- Material provided -
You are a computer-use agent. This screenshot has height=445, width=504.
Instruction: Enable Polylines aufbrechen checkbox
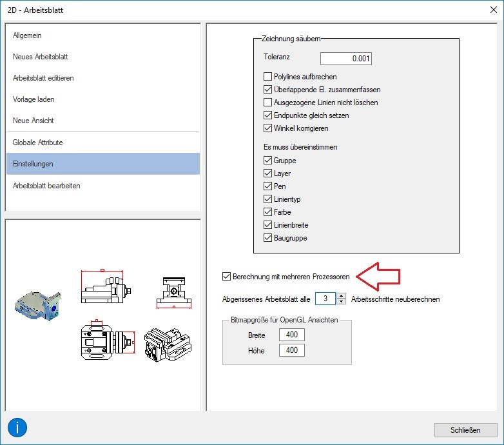coord(268,77)
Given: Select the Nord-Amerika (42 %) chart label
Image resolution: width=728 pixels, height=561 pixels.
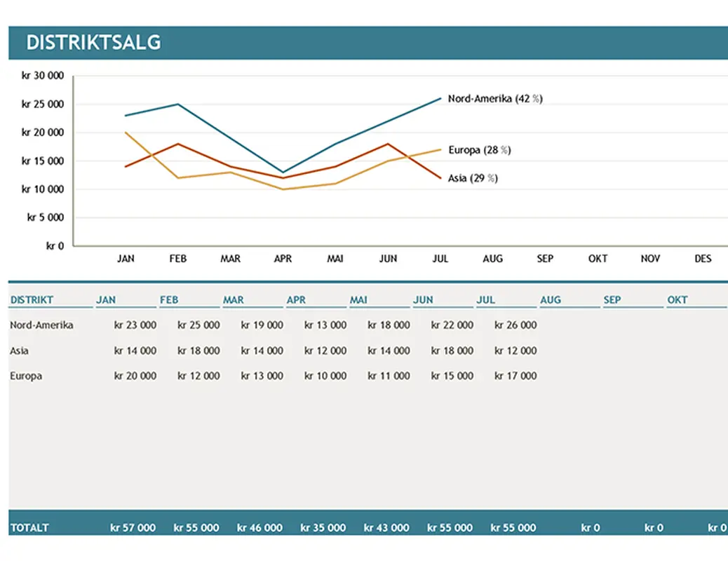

- What to produce -
Give all the records again, exactly, without images.

- Response for this exercise -
You are a computer-use agent. This screenshot has height=445, width=504.
Instruction: Enable Polylines aufbrechen checkbox
coord(268,77)
Given: Select the Nord-Amerika (42 %) chart label
Image resolution: width=728 pixels, height=561 pixels.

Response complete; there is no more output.